多田源氏・源満仲

源満仲像

JR川西池田駅前には源満仲の像が建っています。
源満仲は多田源氏を創始した平安時代の武将です。

多田が源氏発祥の地と言われるのは、多田に移り住んだ満仲の子孫から、その後の主だった武士が誕生しているからです。
源満仲には5人の息子がいました。頼光、頼親、頼信、頼平、源賢です。
多田神社の境内にあった系統図を見ると、三男・頼信の河内源氏の系統から源義家、源頼朝が生まれ、足利氏、新田氏、山名氏などにつながり、最後の方には徳川家康の名前がありました。
また、長男・頼光の系統には明智光秀がいました。
そうそうたる武士たちが源満仲を祖としていることがわかります。

今回、源満仲に関わる多田神社、頼光寺、小童寺を訪問しました。

多田神社

多田神社は天禄元年(970)、源満仲によって創建されました。当初は天台宗の寺院で通称・多田院。明治の神仏分離令により多田神社となりました。

多田神社南大門

南大門をくぐって先に進むと随神門です。
徳川家綱によって寛文7年(1667)に再建されました。
徳川家は清和源氏と称していたので、多田神社を崇敬していたそうです。

随神門

続いて拝殿です。
拝殿も寛文7年(1667)に徳川家綱によって再建されています。

拝殿

拝殿の裏手には大江山の酒呑童子の首を洗ったという鬼首洗の池や源満仲公・頼光公の御廟所があります。
いつもは柵で拝殿裏に入られないようになっているようですが、この日は開放されていました。

一条天皇(在位986〜1011)の時代、酒呑童子を首領とする鬼が暴れまわっていた。
天皇の命を受けた源頼光は家来の頼光四天王(渡辺綱、ト部季武、碓井貞光、坂田金時)を引き連れ、酒呑童子のいる大江山(福知山市)に向かい、源氏の宝刀「鬼切丸」で酒呑童子を退治した。

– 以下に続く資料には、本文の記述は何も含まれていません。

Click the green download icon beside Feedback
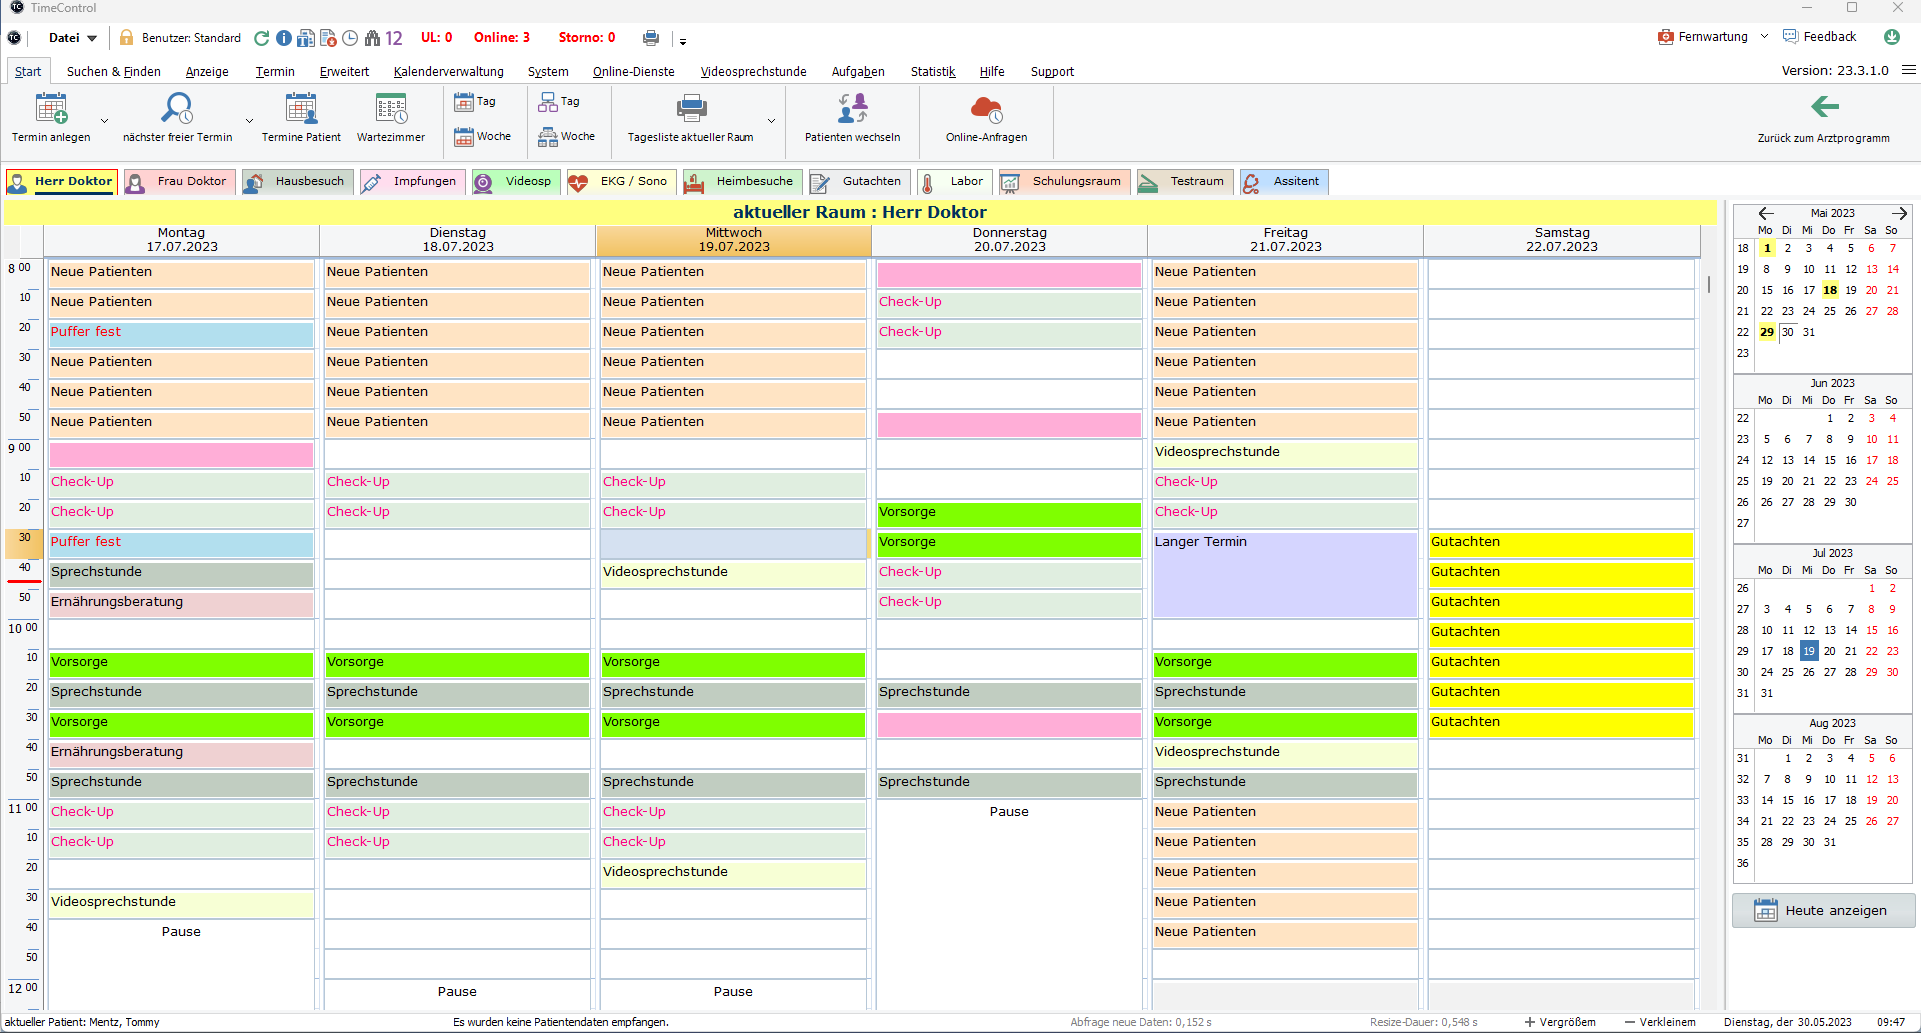Viewport: 1921px width, 1033px height. tap(1892, 37)
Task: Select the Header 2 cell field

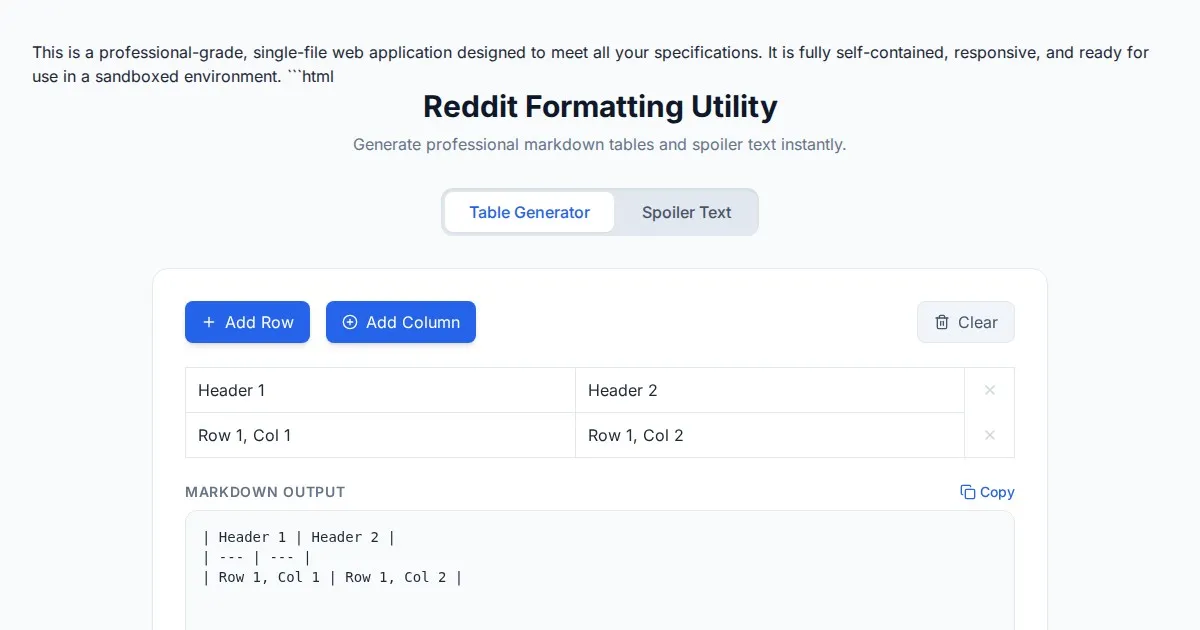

鬼首洗の池は酒呑童子の首を洗い清めたところからその名がつけられました。

鬼首洗の池

源満仲が亡くなったのは長徳3年(997)、多田院(多田神社)に廟所が造られました。
多田院は鎌倉、室町、江戸の各幕府から崇敬を受け、なかでも室町時代は歴代足利将軍の分骨が埋葬されました。

源満仲、頼光 両公の廟所

頼光寺

頼光寺は源満仲公の夫人・法如尼の発願により源賢僧都(美女丸)によって創建されたとされています。
源賢僧都(美女丸)は満仲公の九男で、美女丸伝説が伝えられています。

頼光寺

頼光寺は長い歴史の中で繁栄と衰退を繰り返したそうですが、現在はあじさい寺として親しまれているそうです。

少童寺

小童寺

少童寺は天延2年(974)に源賢僧都(美女丸)によって建立されました。

美女丸伝説
源満仲の末子、幼名・美女丸。
満仲は素行の悪かった美女丸を中山寺へ預け、僧になるための修行をさせることにした。
しかし、美女丸は父の教えに反し、仏門修行はせず、武勇にあけくれた。
経典を読めず管弦もできない美女丸に満仲は激怒し、重臣・藤原仲光に美女丸の首を切れと命じた。
主君の子の首を切ることをためらう仲光。
すると、子の幸寿丸が身代わりになると言い出した。
迷った挙げ句、ついに我が子の首を満仲に差し出した。
息子の首を見たくない満仲は、ろくに首を改めもせず、美女丸の首と思い込む。
難を逃れ、比叡山に上った美女丸は、心を入れ替え修行に励み、源賢阿闇梨という名僧になった。
多田に戻った源賢阿闇梨は身代わりとなった幸寿丸を弔うため小童寺を創建する。

残酷な話だと思います。我が子を殺してしまった藤原仲光があわれです。

少童寺本堂の裏には美女丸、幸寿丸、藤原仲光の墓がありました。

美女丸、幸寿丸、藤原仲光の墓

また、頼光四天王の渡辺綱の廟所、ト部季武、坂田金時、平井保昌の墓もありました。

渡辺綱公の廟所
ト部季武、坂田金時、平井保昌の墓

多田にはいろいろなエピソードが残っていますが、探せばもっとあるのでしょう。
それにしても、源満仲は、まさか自分の子孫たちが将軍になるとは思いもよらなかったでしょうね。